Assistant API - What are Context Tokens in the Billing calculation?

But those aren’t not considered as input token right? then how to calculate the price?

Me too, 759 937 in 250 API calls during two days of personal testing. Imagine how much money it would cost if I had it live on a website with thousands of users. I could go bankrupt fast.

I am hoping they manage to streamline the use of retrieval.

1 Like

I had the same experience. I scraped hundreds of web pages into text and stored them into a JSON format, with URL, title and the content attributes, roughly 500KB.

Using Assistant and retrieval, if you ask some simple question such as are you human? it only generates very little tokens. (500 in, 37 out)

If you ask a simple question from the JSON such as “tell me briefly what you know about the document”, It generates thousands of tokens (4000~6000 in, 300 out)

If you ask complex question such as “My website is using Wordpress, having monthly traffic of 50K, recommend which plan is best for me as well as guide me step by step how to set up the tracking”, It generates 13K ~32K tokens ( 13~32K in 500 out)

I guess the tokens is not consumed arbitrary but it depends how much token the Assistant has retrieved from the files until it find the answer. What if I have 10 files with 5MB each? It would consumes 150K ~ 320K token every time someone using the Assistant?

I have url and title attributes in the JSON, I am not sure if the retrieval is smart enough to read the title and only read the most related content instead of reading everything.

I believe all these somehow contributed to the context tokens as well since I have 16 times more context tokens than generated. If the retrieval has already charged tokens from the file reading within threads, it shouldn’t charge more on context token.

IMO, we shouldn’t ends up paying more every time the Assistant trying to access the files with arbitrary tokens, the intelligent of the retrieval to locate answers in the shortest path shouldn’t be on our cost.

2 Likes

Is there any update on this as I experienced similar issues now.

1 Like

Update is that assistants works the same, you let the AI use its own tools and make multiple internal calls with its internal decision-making.

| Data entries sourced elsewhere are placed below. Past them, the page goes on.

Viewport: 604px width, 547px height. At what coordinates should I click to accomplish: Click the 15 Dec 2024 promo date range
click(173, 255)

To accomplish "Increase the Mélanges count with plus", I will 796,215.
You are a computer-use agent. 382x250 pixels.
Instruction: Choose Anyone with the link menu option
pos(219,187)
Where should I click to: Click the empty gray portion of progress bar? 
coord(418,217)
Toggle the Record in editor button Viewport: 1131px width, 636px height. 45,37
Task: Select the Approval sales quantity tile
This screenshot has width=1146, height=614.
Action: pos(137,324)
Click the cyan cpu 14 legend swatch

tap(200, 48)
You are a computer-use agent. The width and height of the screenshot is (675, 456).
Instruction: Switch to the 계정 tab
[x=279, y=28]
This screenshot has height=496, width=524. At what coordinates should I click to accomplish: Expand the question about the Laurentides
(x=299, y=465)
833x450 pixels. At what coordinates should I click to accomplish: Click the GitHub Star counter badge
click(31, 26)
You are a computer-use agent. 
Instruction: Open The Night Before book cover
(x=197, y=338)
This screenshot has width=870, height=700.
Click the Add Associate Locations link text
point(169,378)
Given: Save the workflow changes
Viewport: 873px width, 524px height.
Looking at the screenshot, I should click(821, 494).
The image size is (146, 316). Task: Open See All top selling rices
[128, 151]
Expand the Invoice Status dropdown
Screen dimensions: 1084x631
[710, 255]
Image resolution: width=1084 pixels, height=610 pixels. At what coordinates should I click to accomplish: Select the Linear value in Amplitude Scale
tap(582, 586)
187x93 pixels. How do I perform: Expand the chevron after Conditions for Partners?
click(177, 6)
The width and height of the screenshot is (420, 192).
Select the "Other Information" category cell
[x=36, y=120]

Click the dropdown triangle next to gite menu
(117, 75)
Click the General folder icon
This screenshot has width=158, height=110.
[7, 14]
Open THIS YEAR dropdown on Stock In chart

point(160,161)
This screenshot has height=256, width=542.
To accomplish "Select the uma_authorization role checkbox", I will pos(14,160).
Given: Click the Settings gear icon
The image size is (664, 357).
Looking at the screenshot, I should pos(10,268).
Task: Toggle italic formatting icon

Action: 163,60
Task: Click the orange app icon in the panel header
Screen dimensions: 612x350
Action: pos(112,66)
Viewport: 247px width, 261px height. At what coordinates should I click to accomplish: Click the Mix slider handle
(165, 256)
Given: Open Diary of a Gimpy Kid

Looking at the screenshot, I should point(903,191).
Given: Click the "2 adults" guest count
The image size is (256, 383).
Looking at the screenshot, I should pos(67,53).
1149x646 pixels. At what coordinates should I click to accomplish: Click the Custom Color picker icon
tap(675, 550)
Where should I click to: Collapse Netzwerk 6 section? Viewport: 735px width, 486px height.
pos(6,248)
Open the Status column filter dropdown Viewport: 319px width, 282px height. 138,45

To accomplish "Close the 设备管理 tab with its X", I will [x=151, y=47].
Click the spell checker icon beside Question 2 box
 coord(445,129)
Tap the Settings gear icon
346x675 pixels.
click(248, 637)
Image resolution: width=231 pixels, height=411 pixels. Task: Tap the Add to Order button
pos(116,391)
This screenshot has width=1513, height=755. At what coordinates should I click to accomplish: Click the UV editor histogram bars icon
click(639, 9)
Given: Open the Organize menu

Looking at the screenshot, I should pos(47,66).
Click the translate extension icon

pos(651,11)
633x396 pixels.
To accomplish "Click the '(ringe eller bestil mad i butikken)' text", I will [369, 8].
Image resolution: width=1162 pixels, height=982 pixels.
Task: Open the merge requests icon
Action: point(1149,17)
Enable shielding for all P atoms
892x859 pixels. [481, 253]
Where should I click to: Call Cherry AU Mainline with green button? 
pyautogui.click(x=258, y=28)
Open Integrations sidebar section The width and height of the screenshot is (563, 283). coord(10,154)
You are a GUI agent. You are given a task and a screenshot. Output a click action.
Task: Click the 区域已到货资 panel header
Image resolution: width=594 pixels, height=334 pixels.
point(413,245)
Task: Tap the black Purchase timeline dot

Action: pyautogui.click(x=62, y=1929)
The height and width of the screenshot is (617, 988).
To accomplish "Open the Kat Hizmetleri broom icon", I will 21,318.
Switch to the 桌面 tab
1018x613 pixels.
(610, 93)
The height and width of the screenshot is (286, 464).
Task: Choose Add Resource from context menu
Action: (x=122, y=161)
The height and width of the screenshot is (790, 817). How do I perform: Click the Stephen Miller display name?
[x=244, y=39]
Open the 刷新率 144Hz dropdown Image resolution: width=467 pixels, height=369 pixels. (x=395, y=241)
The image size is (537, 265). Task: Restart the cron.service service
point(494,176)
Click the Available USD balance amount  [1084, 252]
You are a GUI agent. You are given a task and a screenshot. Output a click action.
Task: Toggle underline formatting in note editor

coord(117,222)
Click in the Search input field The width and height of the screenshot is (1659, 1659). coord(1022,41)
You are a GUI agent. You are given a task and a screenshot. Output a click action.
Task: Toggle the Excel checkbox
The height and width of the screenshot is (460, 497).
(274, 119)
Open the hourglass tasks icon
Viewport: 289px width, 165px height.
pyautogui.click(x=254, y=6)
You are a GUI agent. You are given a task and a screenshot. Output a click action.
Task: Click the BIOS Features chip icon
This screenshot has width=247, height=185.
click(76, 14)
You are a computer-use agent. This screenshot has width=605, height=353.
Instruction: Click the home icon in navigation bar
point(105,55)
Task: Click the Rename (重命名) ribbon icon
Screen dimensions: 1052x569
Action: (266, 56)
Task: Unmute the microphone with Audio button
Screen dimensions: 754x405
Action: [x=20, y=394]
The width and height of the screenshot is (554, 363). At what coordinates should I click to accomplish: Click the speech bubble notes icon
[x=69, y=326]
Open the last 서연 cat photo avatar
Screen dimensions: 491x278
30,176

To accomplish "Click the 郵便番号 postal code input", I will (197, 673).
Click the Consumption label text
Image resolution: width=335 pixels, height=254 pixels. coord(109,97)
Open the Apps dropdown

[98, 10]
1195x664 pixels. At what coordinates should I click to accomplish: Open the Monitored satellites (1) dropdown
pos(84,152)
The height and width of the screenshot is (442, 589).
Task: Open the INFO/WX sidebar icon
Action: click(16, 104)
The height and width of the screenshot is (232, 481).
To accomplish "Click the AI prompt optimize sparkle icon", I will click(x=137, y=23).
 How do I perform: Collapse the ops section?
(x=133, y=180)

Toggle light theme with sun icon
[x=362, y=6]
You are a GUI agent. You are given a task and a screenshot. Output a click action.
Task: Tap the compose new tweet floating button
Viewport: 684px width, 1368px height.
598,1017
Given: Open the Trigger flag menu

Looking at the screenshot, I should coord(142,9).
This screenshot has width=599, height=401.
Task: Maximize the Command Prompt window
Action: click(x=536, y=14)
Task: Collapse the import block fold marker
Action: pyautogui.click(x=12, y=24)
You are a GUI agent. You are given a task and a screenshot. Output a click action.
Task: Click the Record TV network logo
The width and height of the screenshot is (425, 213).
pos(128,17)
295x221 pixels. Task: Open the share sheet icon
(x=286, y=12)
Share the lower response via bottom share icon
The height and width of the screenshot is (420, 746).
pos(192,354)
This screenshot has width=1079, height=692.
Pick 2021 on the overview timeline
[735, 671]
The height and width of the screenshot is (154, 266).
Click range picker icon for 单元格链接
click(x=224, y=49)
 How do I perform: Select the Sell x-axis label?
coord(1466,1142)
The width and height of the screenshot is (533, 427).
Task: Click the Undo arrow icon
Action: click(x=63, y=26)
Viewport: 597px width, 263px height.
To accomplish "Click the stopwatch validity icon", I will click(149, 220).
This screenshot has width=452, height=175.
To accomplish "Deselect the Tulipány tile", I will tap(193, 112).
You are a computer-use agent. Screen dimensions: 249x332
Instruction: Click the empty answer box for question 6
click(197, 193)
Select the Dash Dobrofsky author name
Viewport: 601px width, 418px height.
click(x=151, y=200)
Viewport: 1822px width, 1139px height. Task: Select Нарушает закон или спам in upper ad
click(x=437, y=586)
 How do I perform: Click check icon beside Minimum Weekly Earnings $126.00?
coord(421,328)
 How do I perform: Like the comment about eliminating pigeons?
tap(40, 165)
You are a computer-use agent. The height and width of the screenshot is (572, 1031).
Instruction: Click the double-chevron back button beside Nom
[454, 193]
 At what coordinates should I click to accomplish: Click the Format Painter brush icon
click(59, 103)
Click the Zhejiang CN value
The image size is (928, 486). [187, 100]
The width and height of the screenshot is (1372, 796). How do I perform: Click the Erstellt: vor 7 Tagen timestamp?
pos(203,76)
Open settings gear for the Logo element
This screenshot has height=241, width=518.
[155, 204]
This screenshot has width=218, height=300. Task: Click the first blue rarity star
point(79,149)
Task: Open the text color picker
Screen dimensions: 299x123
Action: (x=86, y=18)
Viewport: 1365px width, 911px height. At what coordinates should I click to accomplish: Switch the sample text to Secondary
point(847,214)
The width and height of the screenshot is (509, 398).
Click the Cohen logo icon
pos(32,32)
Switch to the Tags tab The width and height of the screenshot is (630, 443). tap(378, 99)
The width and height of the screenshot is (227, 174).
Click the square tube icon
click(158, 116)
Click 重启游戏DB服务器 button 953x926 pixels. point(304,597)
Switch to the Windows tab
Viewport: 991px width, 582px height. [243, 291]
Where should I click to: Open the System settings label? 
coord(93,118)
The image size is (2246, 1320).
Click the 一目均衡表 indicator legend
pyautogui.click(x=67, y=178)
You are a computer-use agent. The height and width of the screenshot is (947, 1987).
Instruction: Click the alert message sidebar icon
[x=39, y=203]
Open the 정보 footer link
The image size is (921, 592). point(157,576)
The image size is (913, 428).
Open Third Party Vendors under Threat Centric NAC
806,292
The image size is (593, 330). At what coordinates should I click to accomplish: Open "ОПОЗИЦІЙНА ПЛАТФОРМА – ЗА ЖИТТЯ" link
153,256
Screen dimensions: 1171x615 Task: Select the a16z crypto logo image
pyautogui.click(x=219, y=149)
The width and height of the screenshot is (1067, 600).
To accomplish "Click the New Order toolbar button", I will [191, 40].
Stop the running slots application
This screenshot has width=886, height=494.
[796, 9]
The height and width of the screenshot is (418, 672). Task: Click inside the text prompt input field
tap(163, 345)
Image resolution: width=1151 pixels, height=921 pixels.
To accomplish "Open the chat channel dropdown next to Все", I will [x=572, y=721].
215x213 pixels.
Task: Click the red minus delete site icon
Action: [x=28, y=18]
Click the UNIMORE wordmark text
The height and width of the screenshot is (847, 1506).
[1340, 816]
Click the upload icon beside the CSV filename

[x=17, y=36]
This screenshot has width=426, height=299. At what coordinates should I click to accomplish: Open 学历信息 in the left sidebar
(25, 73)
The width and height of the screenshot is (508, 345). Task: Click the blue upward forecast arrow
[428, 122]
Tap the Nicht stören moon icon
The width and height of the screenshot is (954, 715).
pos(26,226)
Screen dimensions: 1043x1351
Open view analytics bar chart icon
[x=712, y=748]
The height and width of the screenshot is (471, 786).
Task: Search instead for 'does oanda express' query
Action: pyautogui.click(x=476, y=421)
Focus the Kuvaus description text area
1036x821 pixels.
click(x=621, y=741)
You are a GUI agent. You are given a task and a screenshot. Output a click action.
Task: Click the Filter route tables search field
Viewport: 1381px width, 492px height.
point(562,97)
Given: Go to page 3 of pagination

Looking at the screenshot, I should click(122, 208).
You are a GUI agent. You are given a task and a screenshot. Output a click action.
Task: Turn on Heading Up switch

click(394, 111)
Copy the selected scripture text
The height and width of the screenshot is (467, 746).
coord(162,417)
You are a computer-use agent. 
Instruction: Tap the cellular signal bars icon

The assistants API now uses a vector store search if you have used the new beta v2 header and created vector storage. The number of context tokens placed will be different from similar inputs, when the AI decides or has been instructed to use the search, making two internal API calls, the second answering you with the retrieved data also contributing to that and future session context (input) tokens.

You can specify the number of past chat turns to preserve in runs, which can limit the expense (and understanding) of long sessions.